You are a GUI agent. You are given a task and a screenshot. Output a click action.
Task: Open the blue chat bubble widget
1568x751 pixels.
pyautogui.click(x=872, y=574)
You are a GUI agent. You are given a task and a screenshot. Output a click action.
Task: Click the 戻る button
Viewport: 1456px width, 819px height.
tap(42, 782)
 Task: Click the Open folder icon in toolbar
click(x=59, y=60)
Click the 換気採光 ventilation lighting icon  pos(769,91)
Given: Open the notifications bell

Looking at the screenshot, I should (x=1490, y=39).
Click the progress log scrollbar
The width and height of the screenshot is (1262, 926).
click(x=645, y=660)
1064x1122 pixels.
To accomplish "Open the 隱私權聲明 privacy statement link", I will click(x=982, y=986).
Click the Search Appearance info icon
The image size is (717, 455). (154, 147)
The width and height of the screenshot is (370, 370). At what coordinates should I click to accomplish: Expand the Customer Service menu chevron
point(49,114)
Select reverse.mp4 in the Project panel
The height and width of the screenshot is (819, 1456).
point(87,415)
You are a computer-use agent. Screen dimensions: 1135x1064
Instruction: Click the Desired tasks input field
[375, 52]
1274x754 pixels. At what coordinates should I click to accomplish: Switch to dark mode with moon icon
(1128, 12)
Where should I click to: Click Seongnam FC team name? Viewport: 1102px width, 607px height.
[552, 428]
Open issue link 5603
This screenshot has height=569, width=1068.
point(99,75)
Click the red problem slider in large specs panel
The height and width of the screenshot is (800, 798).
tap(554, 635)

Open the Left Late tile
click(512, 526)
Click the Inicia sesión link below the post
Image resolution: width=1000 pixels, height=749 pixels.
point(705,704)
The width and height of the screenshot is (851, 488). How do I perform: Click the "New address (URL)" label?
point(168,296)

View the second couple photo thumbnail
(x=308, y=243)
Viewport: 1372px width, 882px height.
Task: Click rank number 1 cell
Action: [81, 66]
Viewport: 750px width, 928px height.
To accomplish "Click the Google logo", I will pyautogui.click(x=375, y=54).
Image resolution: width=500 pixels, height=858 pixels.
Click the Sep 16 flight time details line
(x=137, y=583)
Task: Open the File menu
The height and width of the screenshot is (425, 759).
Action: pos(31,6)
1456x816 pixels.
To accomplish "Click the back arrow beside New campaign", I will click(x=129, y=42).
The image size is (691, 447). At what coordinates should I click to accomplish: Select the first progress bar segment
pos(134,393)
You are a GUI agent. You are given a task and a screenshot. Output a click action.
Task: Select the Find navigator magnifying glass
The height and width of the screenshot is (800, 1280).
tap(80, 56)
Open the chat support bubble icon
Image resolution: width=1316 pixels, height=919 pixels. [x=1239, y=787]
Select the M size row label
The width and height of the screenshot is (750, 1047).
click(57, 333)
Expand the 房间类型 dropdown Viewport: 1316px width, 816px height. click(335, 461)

——

Copy out the lines of the records above, starting with the line that contains "Open the Left Late tile" and ending with the line that contains "(x=137, y=583)", with both of those lines included.

Open the Left Late tile
click(512, 526)
Click the Inicia sesión link below the post
Image resolution: width=1000 pixels, height=749 pixels.
point(705,704)
The width and height of the screenshot is (851, 488). How do I perform: Click the "New address (URL)" label?
point(168,296)

View the second couple photo thumbnail
(x=308, y=243)
Viewport: 1372px width, 882px height.
Task: Click rank number 1 cell
Action: [81, 66]
Viewport: 750px width, 928px height.
To accomplish "Click the Google logo", I will pyautogui.click(x=375, y=54).
Image resolution: width=500 pixels, height=858 pixels.
Click the Sep 16 flight time details line
(x=137, y=583)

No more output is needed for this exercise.